*Work request*: Each line below from the one containing "Click the Elasticsearch card heading" through the one containing "Viewport: 686px width, 378px height." is to be given again exactly, and no line outside that span.

*Data extract*:
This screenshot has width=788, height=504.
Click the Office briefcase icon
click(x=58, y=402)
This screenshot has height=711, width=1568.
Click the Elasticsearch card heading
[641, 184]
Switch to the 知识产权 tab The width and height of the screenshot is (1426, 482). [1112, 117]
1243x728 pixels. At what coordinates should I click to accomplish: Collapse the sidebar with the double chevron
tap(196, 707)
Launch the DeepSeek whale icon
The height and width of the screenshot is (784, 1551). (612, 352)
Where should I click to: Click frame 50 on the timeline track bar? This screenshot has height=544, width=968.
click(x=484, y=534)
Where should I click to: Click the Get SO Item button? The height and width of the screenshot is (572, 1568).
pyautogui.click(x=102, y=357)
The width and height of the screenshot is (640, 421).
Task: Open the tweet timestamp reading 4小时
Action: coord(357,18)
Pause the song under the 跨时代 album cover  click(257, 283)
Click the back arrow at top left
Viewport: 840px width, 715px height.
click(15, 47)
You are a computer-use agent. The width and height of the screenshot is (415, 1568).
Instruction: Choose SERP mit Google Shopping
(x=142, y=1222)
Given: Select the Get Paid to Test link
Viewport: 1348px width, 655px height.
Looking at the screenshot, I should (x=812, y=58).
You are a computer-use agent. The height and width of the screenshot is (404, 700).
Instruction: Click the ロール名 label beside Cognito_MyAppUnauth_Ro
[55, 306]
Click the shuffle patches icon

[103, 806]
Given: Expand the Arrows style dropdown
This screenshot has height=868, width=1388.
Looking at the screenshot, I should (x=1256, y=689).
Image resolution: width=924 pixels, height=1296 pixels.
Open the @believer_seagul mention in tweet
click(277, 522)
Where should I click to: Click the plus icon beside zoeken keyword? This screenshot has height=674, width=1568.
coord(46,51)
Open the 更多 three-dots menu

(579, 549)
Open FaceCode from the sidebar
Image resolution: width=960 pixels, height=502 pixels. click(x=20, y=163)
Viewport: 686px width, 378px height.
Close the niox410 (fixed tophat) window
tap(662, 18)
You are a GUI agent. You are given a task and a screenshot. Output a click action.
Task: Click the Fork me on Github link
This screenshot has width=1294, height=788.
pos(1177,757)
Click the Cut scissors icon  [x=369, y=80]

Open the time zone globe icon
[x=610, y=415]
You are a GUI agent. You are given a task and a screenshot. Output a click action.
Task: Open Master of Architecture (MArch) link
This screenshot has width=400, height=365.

*Solution to this exercise*:
Click the Elasticsearch card heading
[641, 184]
Switch to the 知识产权 tab The width and height of the screenshot is (1426, 482). [1112, 117]
1243x728 pixels. At what coordinates should I click to accomplish: Collapse the sidebar with the double chevron
tap(196, 707)
Launch the DeepSeek whale icon
The height and width of the screenshot is (784, 1551). (612, 352)
Where should I click to: Click frame 50 on the timeline track bar? This screenshot has height=544, width=968.
click(x=484, y=534)
Where should I click to: Click the Get SO Item button? The height and width of the screenshot is (572, 1568).
pyautogui.click(x=102, y=357)
The width and height of the screenshot is (640, 421).
Task: Open the tweet timestamp reading 4小时
Action: coord(357,18)
Pause the song under the 跨时代 album cover  click(257, 283)
Click the back arrow at top left
Viewport: 840px width, 715px height.
click(15, 47)
You are a computer-use agent. The width and height of the screenshot is (415, 1568).
Instruction: Choose SERP mit Google Shopping
(x=142, y=1222)
Given: Select the Get Paid to Test link
Viewport: 1348px width, 655px height.
Looking at the screenshot, I should (x=812, y=58).
You are a computer-use agent. The height and width of the screenshot is (404, 700).
Instruction: Click the ロール名 label beside Cognito_MyAppUnauth_Ro
[55, 306]
Click the shuffle patches icon

[103, 806]
Given: Expand the Arrows style dropdown
This screenshot has height=868, width=1388.
Looking at the screenshot, I should (x=1256, y=689).
Image resolution: width=924 pixels, height=1296 pixels.
Open the @believer_seagul mention in tweet
click(277, 522)
Where should I click to: Click the plus icon beside zoeken keyword? This screenshot has height=674, width=1568.
coord(46,51)
Open the 更多 three-dots menu

(579, 549)
Open FaceCode from the sidebar
Image resolution: width=960 pixels, height=502 pixels. click(x=20, y=163)
Viewport: 686px width, 378px height.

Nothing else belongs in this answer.